No snow? No problem! We could conjure them from thermo coal. Rub the thermo-coal on rough surfaces, and they would fragment so quickly into tiny pieces that floated about. When it was windy out, it would prove most effective to walk down the streets with your thermo-coal and rub it vigorously on all possible rough surfaces. Those were the best days—the days when we had plenty of discarded thermo coal in hand, and endless possibilities in the air. The noisy brood would walk about the streets bare-foot, letting the fake snow invade every nook and corner. And as the scorching summer had turned into gusty august and September days, the habit had persisted in all gusto. The small band of faithful followers would come behind me and the inventor of the fake snow would walk about the roads, announcing my triumphant victory by quick demonstrations if anyone asked.
“Rub, rub, rub,” they would scream encouraging, as the quick hands moved and they would thrill, laugh or allow the fake snow to cover their lashes. And I would grin, and laugh the afternoons off, feeling like I had accomplished something. It had been considered particularly ingenious at that point of time, and I had gleefully enjoyed all the stardom that had accompanied my accidental discovery. Together, we had made it snow like never before in Bangalore. Even though it could never mach up to the standards of experiencing snow for real, this fake snow was enough to satisfy us. If I had continued, they would have probably nicknamed me the “thermo-coal” girl, or something equally loony. Aha, if only life had such wonderful fairytale endings.
Then, the complaints had come, and they had been quite severe. The aunties with the broomsticks were annoyed. The children had created so much of debris that it was impossible to clear it all in a week, if not in a day. If you’ve ever tried to sweep at thermo-coal pieces, you will get at what I mean. The poor souls had slogged to remove all the thermo-coal off their front yards, and just when they had thought that they were done, the wind would blow all the particulate matter back to them. Every morning, they woke up to remove more and more and much more would dirty their yards every single day. It had thoroughly infuriated them, and they had caught us at the act next time, and reprimanded.
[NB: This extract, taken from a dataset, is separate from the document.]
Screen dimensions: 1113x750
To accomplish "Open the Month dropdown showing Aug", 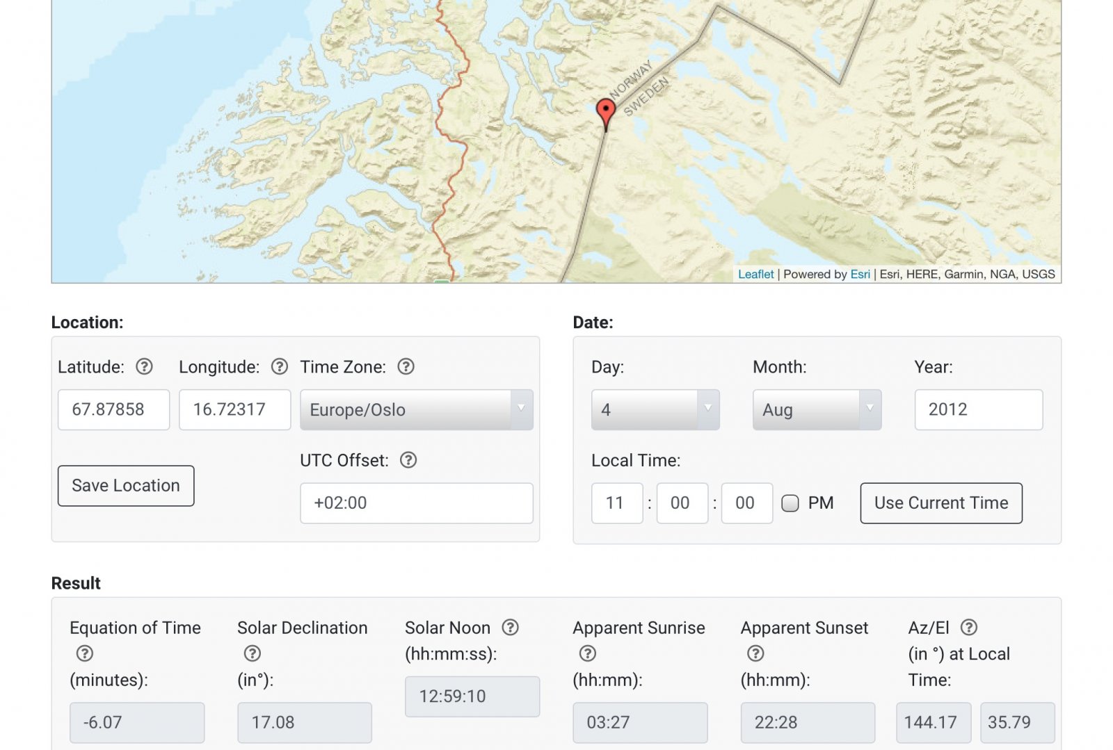I will click(x=816, y=409).
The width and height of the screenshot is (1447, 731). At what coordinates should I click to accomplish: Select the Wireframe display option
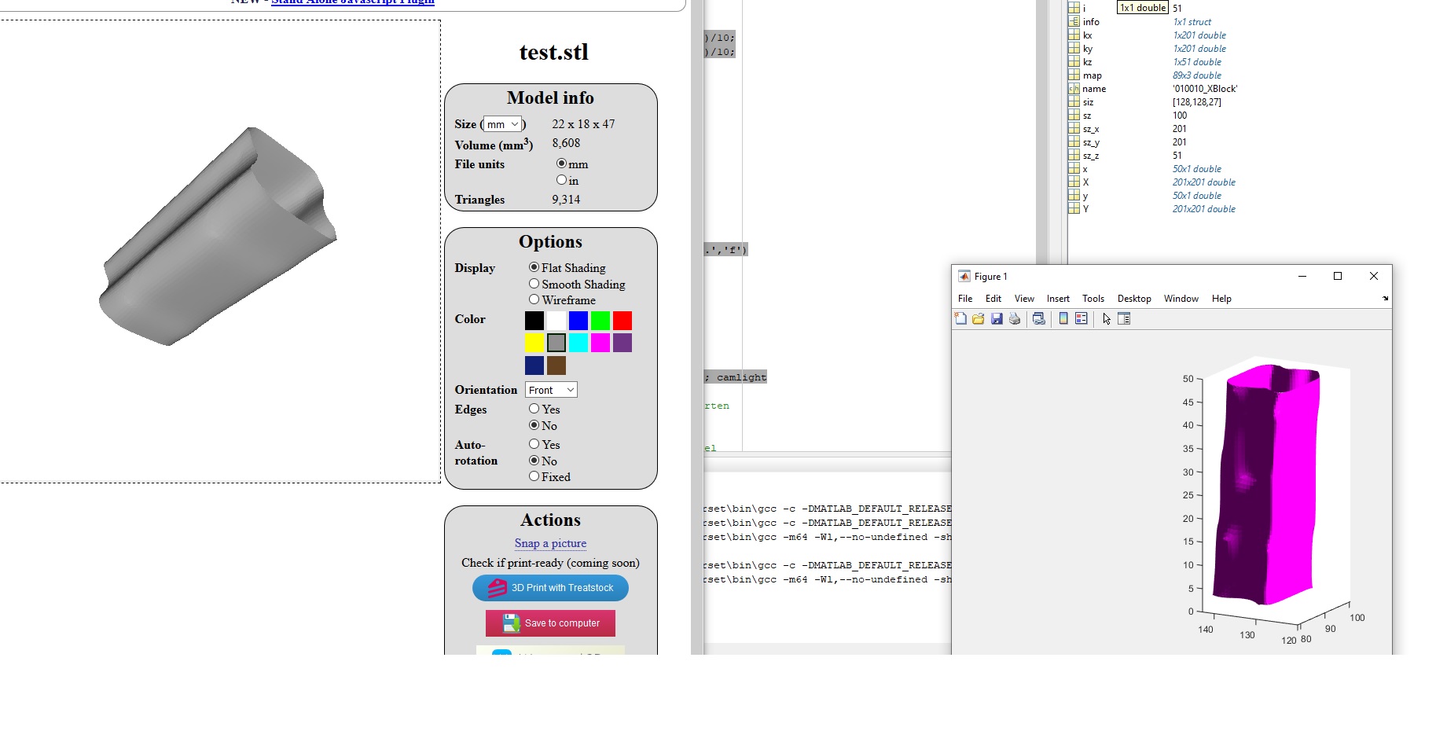534,299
And that day, the little band had dispersed quickly and fallen apart, and the ingenious inventor had been seen as a cause of a mess so big. The aunties had suddenly changed my fate---I had gone from being the angel with her magic wand to the annoying brat. The carefully built up stardom had fragmented as fast as the frayed thermo-coal, and much had disappeared down the bend.
Although I later found other means to win back my band of friends and even coffee bites from the very same punishing aunties (courtesy of chubby cheeks), I had been disallowed from conjuring fake snow again. And although I had learnt to adapt to the scorching summers, somewhere in the back of the heart, I had felt a nagging resentment. I would never get to experience snow for real. And I was doomed to face my summers over and over again without any such grand respites. Would there ever come a day when I could walk in my winter wonderland which was very much real and not made up?
All this came back to me as I watched it snow for real this December, through my car window. I saw some very admirable things, and frolicked in the freshly gathered December snow, very much for real. I fulfilled my childhood ambition but it felt like nothing too great. And as I stared at the snow fall—cold, wet and beautiful, I thought back to my fake snow that I had conjured up just to satisfy my yearning, many summers back.
“Rub, rub, rub…..” a faint voice echoed so distantly within the dreamer’s head as I watched it snow.
This snow was beautiful, just like I had always thought it would be. But somewhere, for some inexplicable reason, it had been the Thermo-coal snow that had always been much better.